*WHAT THIS TASK INVOLVES*.
Copy out each line in the listing below where the word "agent" appears.

*TASK DATA*.

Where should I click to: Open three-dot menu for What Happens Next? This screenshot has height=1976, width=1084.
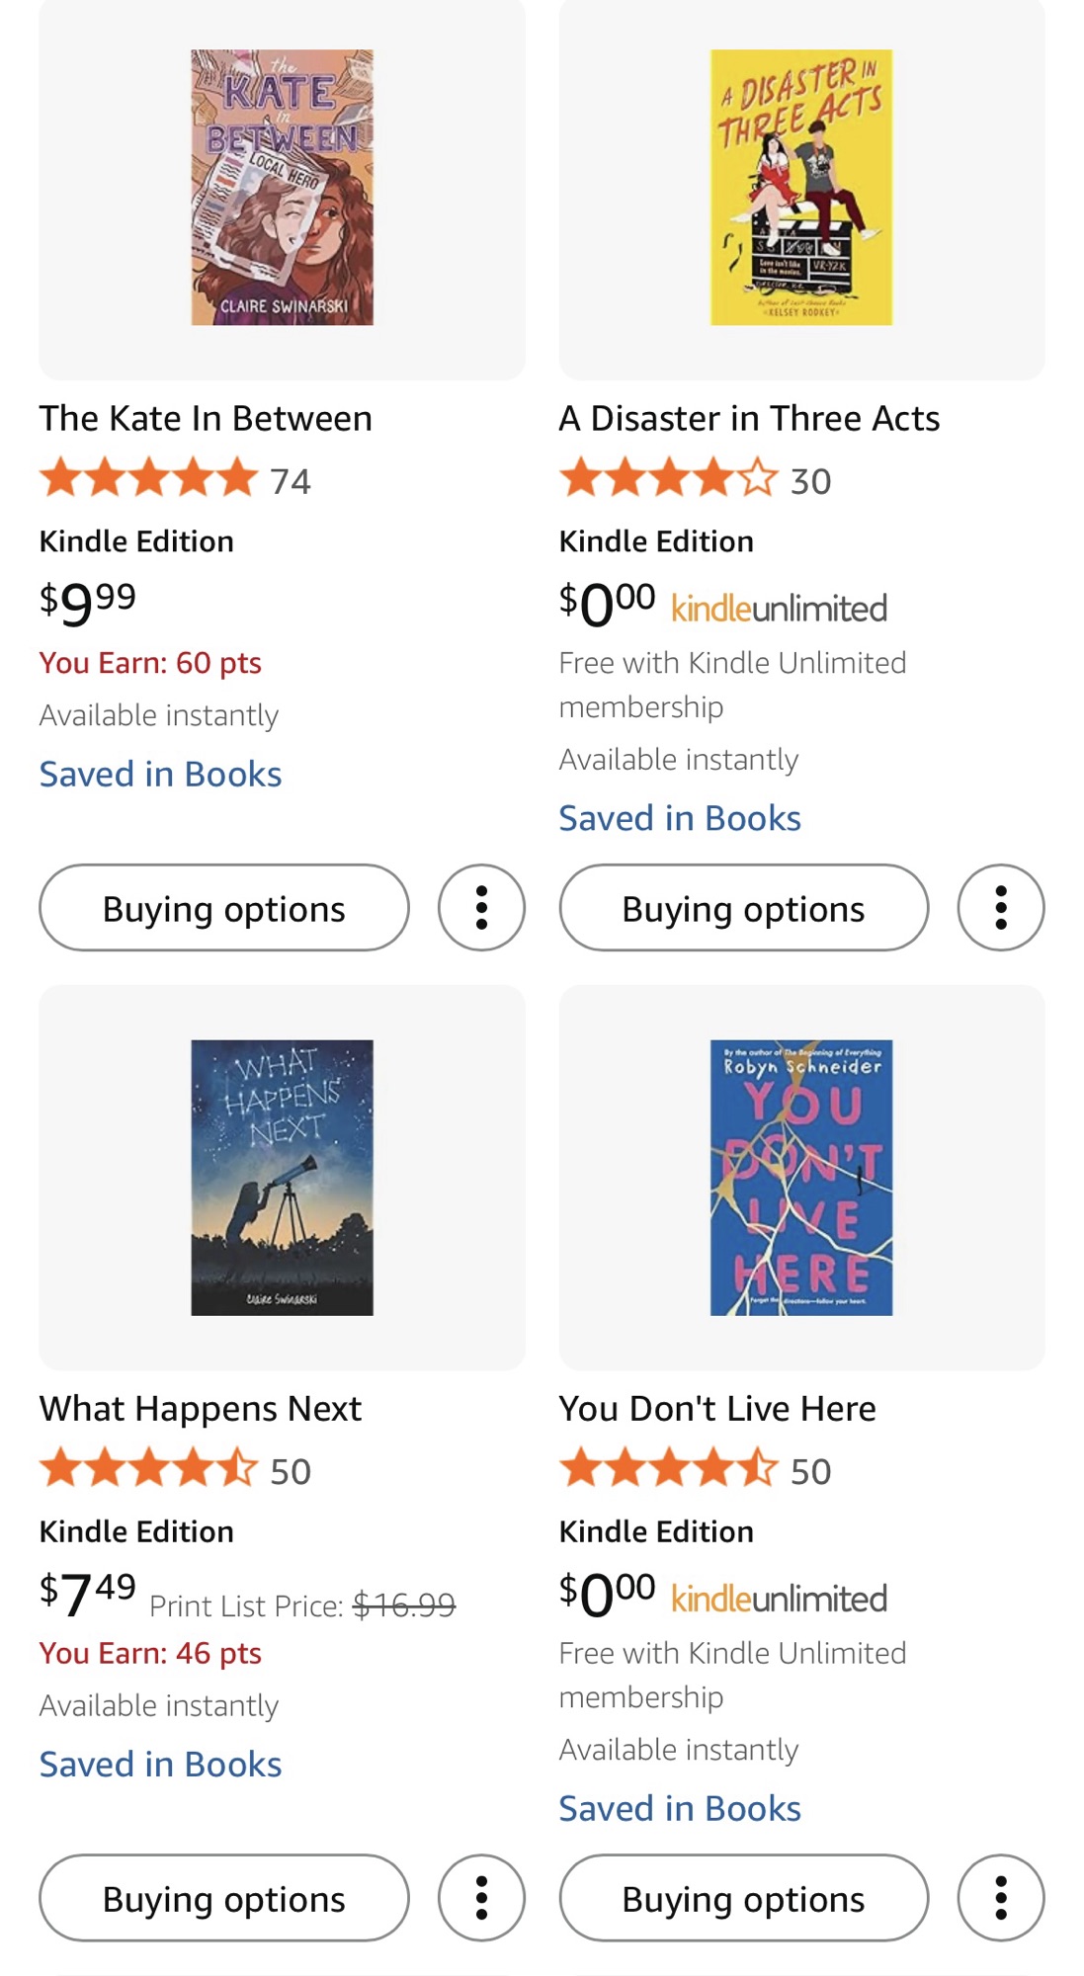tap(481, 1898)
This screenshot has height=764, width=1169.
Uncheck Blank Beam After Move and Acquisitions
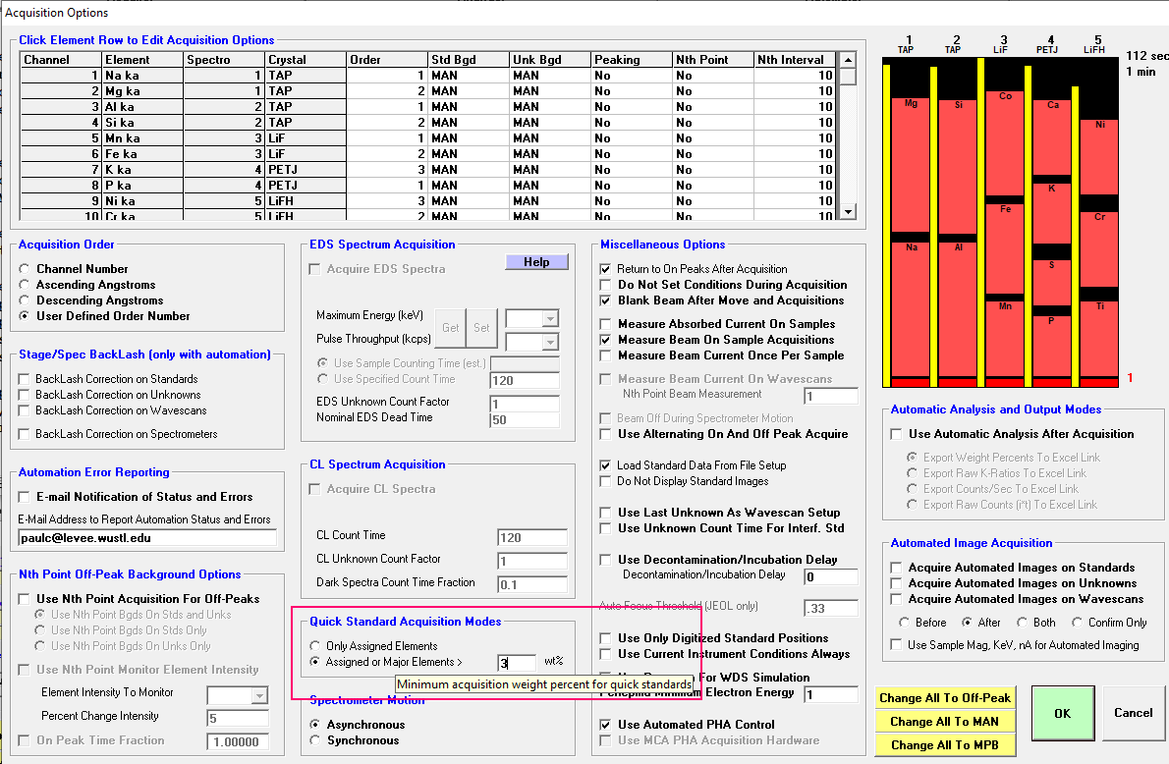[x=606, y=300]
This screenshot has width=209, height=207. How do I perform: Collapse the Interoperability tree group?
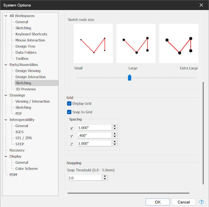click(6, 120)
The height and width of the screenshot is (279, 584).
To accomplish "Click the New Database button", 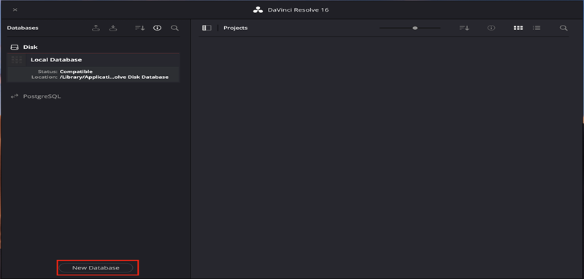I will click(x=96, y=268).
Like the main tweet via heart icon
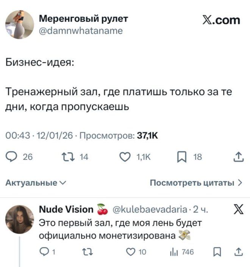 125,157
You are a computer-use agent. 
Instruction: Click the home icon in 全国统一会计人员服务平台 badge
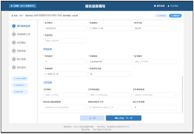tap(12, 6)
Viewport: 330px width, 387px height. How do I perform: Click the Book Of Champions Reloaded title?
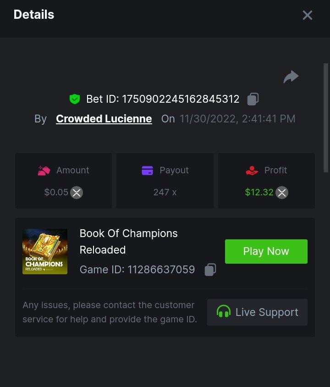click(x=128, y=241)
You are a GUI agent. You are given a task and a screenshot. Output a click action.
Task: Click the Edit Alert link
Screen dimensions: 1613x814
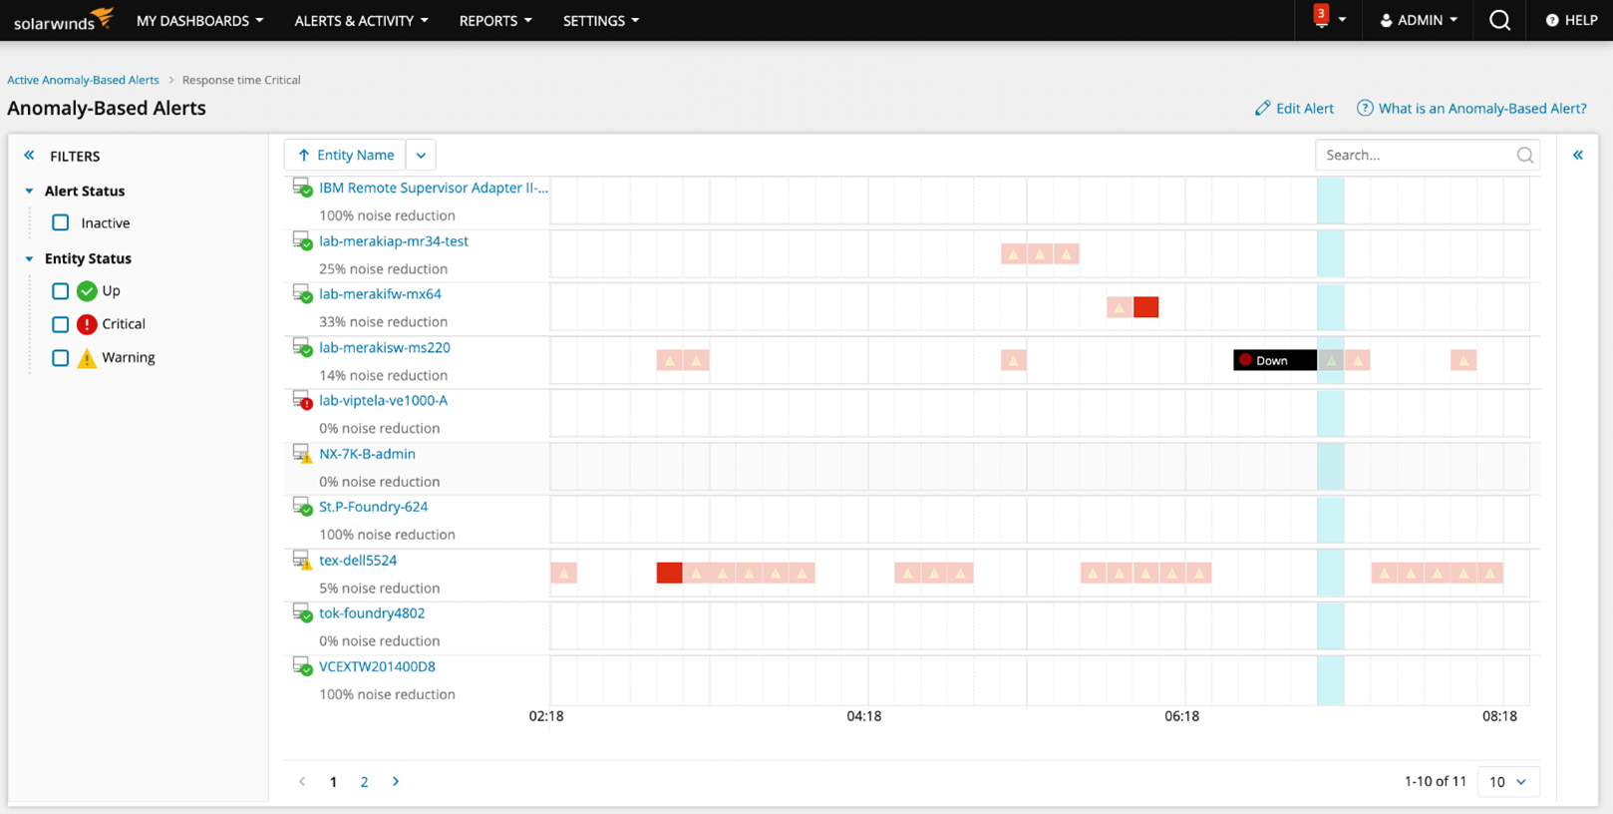tap(1294, 108)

*SOLUTION FOR THIS TASK*.
You are a computer-use agent. 
You are a GUI agent. You are given a task and a screenshot. Output a click action.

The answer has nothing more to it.